Le « prêt » est le contrat par lequel une personne remet à une autre, à titre précaire, un objet, du matériel, ou des matériaux, des marchandises, ou une somme d’argent, à charge de restitution au terme comme conviennent . L’emprunteur est un détenteur.

-Le Code civil prévoit trois sortes de prêt: le prêt à usage qui avant la Loi n ° 2009-526 du 12 mai 2009 se dénommait aussi « commodat », le prêt de consommation et le prêt à intérêt. Dans le premier cas l’emprunteur doit restituer au prêteur la chose même qu’il lui a été confiée et ce, sans pouvoir en disposer, tandis que dans le second cas, l’emprunteur ne doit qu’une chose choisie de même espèce, de même quantité et de même qualité. Ces deux contrats sont en principe à titre gratuit. Le troisième type de prêt est le prêt d’argent.

-La remise d’une somme d’argent ne suffit pas à justifier l’obligation pour la personne qui reçoit, de la restituer. Le juge du fond doit constater que la preuve du prêt litigieux est rapportée conformément aux règles qui gouvernent la preuve des actes juridiques (1ère Chambre civile, 8 avril 2010, pourvoi: 09-10977, BICC n ° 727 du 15 septembre 2010 et Legifrance) . Le contrat de prêt est définitivement formé non pas à la date de la souscription de la reconnaissance de dette mais à la date de la remise des fonds empruntés (1ère Chambre civile 9 février 2012, pourvoi n ° 10-27785, BICC n ° 762 du 15 mai 2012 et Legifrance). Lorsque l’emprunteur ayant souscrit une reconnaissance de dette, excipe de la non-remise des sommes empruntés, il soulève alors, un moyen fondé sur l’absence de cause. Il s’agit alors de savoir qui, de l’emprunteur ou du préteur, doit prouver le versement des sommes empruntées. La Première Chambre civile juge que l’article 1132 du code civil, dispose que la convention est valable quoique la cause n’en soit pas exprimée, cette disposition met la preuve du défaut ou de l’illicéité de la cause à la charge de celui qui l’invoque: en l’occurence, à la charge de l’emprunteur (1ère Chambre Civile, 19 juin 2008, pourvoi n ° 06-19.056, BICC n ° 678 du 15 novembre 2008; même Chambre, 8 octobre 2009 , pourvoi n ° 08-14625, BICC n ° 178 du 15 mars 2010 et 4 mai 2012, pourvoi: 10-13545 et Legifrance). Et la première chambre civile à inclure: la règle énoncée par l’article 1132 du code civil, institue une présomption que la cause de l’obligation invoquée existe et qu’elle est licite. Cette règle n’exige pas, pour son application, l’existence d’un acte répondant aux conditions de forme prescrites par l’article 1326 du code civil (1ère Chambre civile 12 janvier 2012 pourvoi n ° 10-24614, LexisNexis et Legifrance) . Consulter aussi les notes de M. Ribeyrol, de Madame Pouliquen et celle de Madame Le Gallou référencées dans la Bibliographie ci-après.

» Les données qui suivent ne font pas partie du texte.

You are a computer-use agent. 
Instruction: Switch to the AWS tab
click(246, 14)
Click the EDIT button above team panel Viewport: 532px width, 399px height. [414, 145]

-Les emprunteurs peuvent souscrire une assurance pour le cas où par suite de certains événements, comme le décès, la maladie, ou la perte d’emploi, ils ne seraient pas plus en mesure de faire face aux échéances du prêt. Lorsqu’un prêt est souscrit par un des acquéreurs indivis d’un bien immobilier et que cet emprunt se trouve couvert par une assurance, le règlement prévu au contrat d’assurance a pour effet d’éteindre, à concurrence du montant de la prestation de l’assureur, la dette de contribution incombant à l’assuré concerné. Si donc les indivisaires vendent le bien immobilier acheté dans les conditions ci-dessus, l’indivisaire victime d’un sinistre pris en charge par la garantie d’assurance, est fondé à soutenir que la dette indivise a été éteinte à l’aide de deniers personnels et obtenir du notaire chargé de la répartition du prix entre les coindivisaires, à porter à son compte le montant des sommes qui lui ont été versées par la compagnie d’assurances. (1ère Cambre civile 15 décembre 2010, pourvoi: 09-16693, BICC n ° 740 du 15 avril 2011 et Legifrance).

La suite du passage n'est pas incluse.